They got eliminated on the second clue, which was embarrassing.

The scavenger hunt was supposed to last three hours. Maya and Soren's team lasted forty minutes. The university volunteers had set up stations all across Ridgemont Park, and teams of kids moved between them solving problems, and Maya and Soren's team got knocked out at Station Four because their answer was wrong by a lot.

The question was about needles.

"If you drop a needle that's exactly as long as the gap between floorboards, and you drop it over and over, what fraction of the time will it land crossing a line?"

Their team had said one half. It felt right. Fifty-fifty. Crosses or doesn't.

The answer was two divided by pi.

"That can't be right," Maya had said to the volunteer, a college student named Derek who was already waving the next team forward. "There aren't any circles."

"Buffon's needle problem," Derek said, not looking up from his clipboard. "Look it up. It's famous."

So now they were sitting on a bench near the pond, eliminated, watching other teams run between stations, and Maya was furious in the way she got furious, which meant she was very quiet and her eyes were moving fast.

"There were no circles," she said again.

"I know," Soren said.

He had his notebook open. He'd written down the answer. Two divided by pi. He'd also drawn a needle and some parallel lines, and he was staring at the drawing like it owed him something.

"The needle rotates when it falls," Maya said suddenly. "It can land at any angle."

"Right."

"Any angle. All the way around."

Soren looked at her. Then he looked at his drawing. Then he slowly traced a circle around the needle with his pencil.

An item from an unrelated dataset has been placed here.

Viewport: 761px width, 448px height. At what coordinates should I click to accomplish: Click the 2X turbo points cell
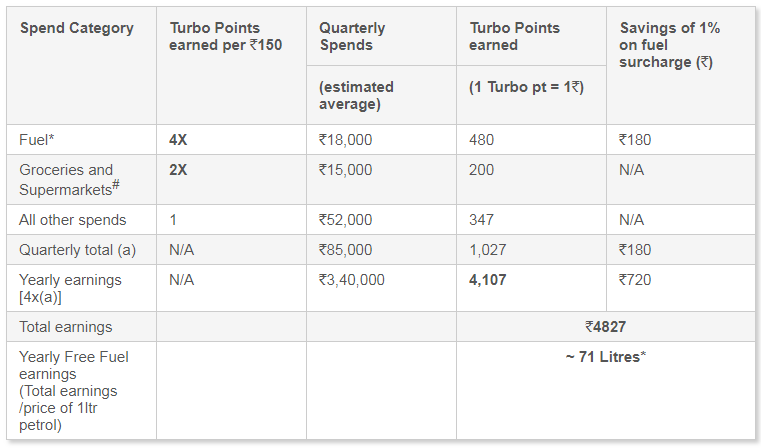point(178,170)
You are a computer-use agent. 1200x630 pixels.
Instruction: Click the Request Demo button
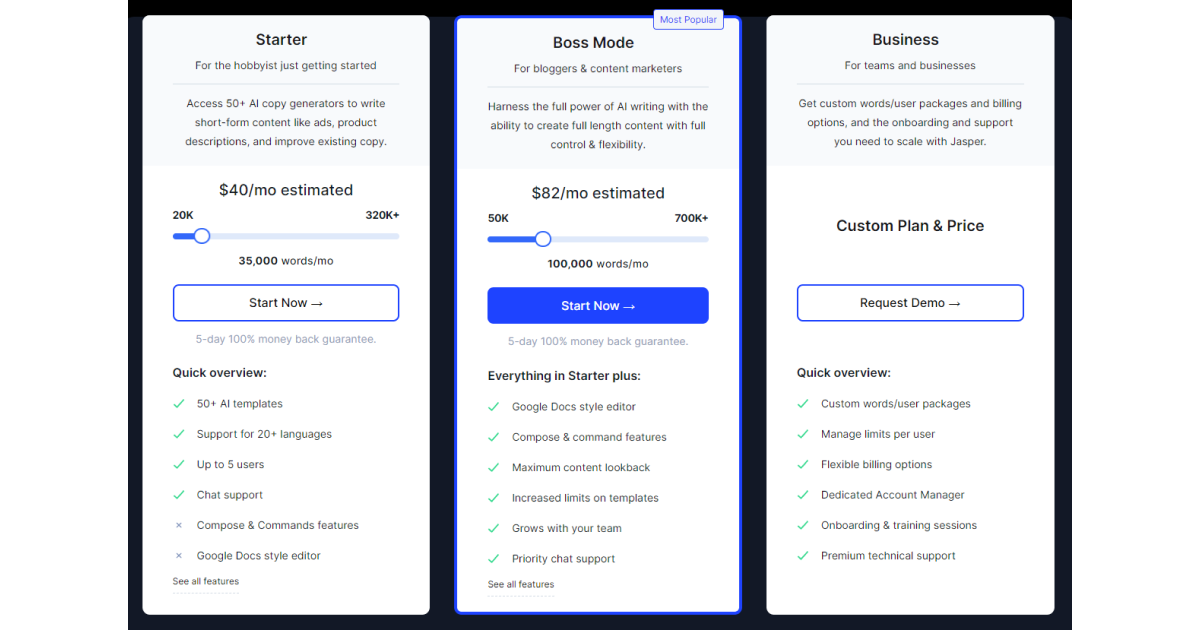[910, 303]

"All the way around is a circle," he said.

"The needle doesn't know about circles. It just falls. But all the angles it could land at, if you collected every possible angle, that's a full rotation. And a full rotation is..."

"Is a circle hiding inside the randomness," Soren finished.

They sat with that for a second.

Maya pulled the scavenger hunt pamphlet from her pocket. It listed all twelve stations and their topics. They couldn't compete anymore, but nobody said they couldn't walk the course.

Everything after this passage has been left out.